## [GOALS]
A – Which two arguments does the DataModule commit diff add to the PinaDataModule constructor?
B – Carry the DataModule commit diff forward from its last line, keeping the same diff layout.

## [EXTRACT TO READ]
Add functionalities in DataModule and data loaders + tests datasets and DataModule (#453)

* Add num_workers and pin_memory arguments to DataLoader and DataModule tests
2025-02-18 09:10:23 +01:00
parent 9cae9a438f
commit 571ef7f9e2
5 changed files with 455 additions and 29 deletions
--- a/pina/data/data_module.py
+++ b/pina/data/data_module.py
@@ -1,4 +1,5 @@
 import logging
+import warnings
 from lightning.pytorch import LightningDataModule
 import torch
 from ..label_tensor import LabelTensor
@@ -8,6 +9,7 @@ from torch.utils.data.distributed import DistributedSampler
 from .dataset import PinaDatasetFactory
 from ..collector import Collector

+
 class DummyDataloader:
    """"
    Dummy dataloader used when batch size is None. It callects all the data
@@ -57,7 +59,7 @@ class Collator:
        self.max_conditions_lengths = max_conditions_lengths
        self.callable_function = self._collate_custom_dataloader if \
            max_conditions_lengths is None else (
-            self._collate_standard_dataloader)
+                self._collate_standard_dataloader)
        self.dataset = dataset

    def _collate_custom_dataloader(self, batch):
@@ -95,7 +97,7 @@ class Collator:


 class PinaSampler:
-    def __new__(self, dataset, batch_size, shuffle, automatic_batching):
+    def __new__(cls, dataset, shuffle):

        if (torch.distributed.is_available() and
                torch.distributed.is_initialized()):
@@ -123,15 +125,35 @@ class PinaDataModule(LightningDataModule):
                 batch_size=None,
                 shuffle=True,
                 repeat=False,
-                 automatic_batching=False
+                 automatic_batching=False,
+                 num_workers=0,
+                 pin_memory=False,
                 ):
        """

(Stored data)
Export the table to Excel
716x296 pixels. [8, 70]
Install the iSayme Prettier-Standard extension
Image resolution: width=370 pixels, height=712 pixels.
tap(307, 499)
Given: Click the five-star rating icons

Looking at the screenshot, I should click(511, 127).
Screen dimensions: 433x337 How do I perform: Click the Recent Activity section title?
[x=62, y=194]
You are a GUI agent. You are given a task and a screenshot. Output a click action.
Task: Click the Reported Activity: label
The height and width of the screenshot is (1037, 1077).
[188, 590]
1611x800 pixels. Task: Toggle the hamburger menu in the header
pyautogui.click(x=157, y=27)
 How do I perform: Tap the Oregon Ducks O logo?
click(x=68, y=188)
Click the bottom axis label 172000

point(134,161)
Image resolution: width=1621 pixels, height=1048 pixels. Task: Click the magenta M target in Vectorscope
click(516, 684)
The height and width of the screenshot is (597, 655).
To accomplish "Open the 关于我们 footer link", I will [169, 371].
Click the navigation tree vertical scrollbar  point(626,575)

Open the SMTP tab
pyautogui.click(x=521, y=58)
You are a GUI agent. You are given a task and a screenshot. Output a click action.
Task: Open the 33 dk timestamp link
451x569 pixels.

## [ANSWERS TO THE EXERCISE]
A – num_workers and pin_memory

B –
-        Initialize the object, creating dataset based on input problem
-        :param problem: Problem where data are defined
-        :param train_size: number/percentage of elements in train split
-        :param test_size: number/percentage of elements in test split
-        :param val_size: number/percentage of elements in evaluation split
-        :param batch_size: batch size used for training
+        Initialize the object, creating datasets based on the input problem.
+
+        :param problem: The problem defining the dataset.
+        :type problem: AbstractProblem
+        :param train_size: Fraction or number of elements in the training split.
+        :type train_size: float
+        :param test_size: Fraction or number of elements in the test split.
+        :type test_size: float
+        :param val_size: Fraction or number of elements in the validation split.
+        :type val_size: float
+        :param predict_size: Fraction or number of elements in the prediction split.
+        :type predict_size: float
+        :param batch_size: Batch size used for training. If None, the entire dataset is used per batch.
+        :type batch_size: int or None
+        :param shuffle: Whether to shuffle the dataset before splitting.
+        :type shuffle: bool
+        :param repeat: Whether to repeat the dataset indefinitely.
+        :type repeat: bool
+        :param automatic_batching: Whether to enable automatic batching.
+        :type automatic_batching: bool
+        :param num_workers: Number of worker threads for data loading. Default 0 (serial loading)
+        :type num_workers: int
+        :param pin_memory: Whether to use pinned memory for faster data transfer to GPU. (Default False)
+        :type pin_memory: bool
        """
        logging.debug('Start initialization of Pina DataModule')
        logging.info('Start initialization of Pina DataModule')
@@ -170,6 +192,15 @@ class PinaDataModule(LightningDataModule):
        collector = Collector(problem)
        collector.store_fixed_data()
        collector.store_sample_domains()
+        if batch_size is None and num_workers != 0:
+            warnings.warn(
+                "Setting num_workers when batch_size is None has no effect on "
+                "the DataLoading process.")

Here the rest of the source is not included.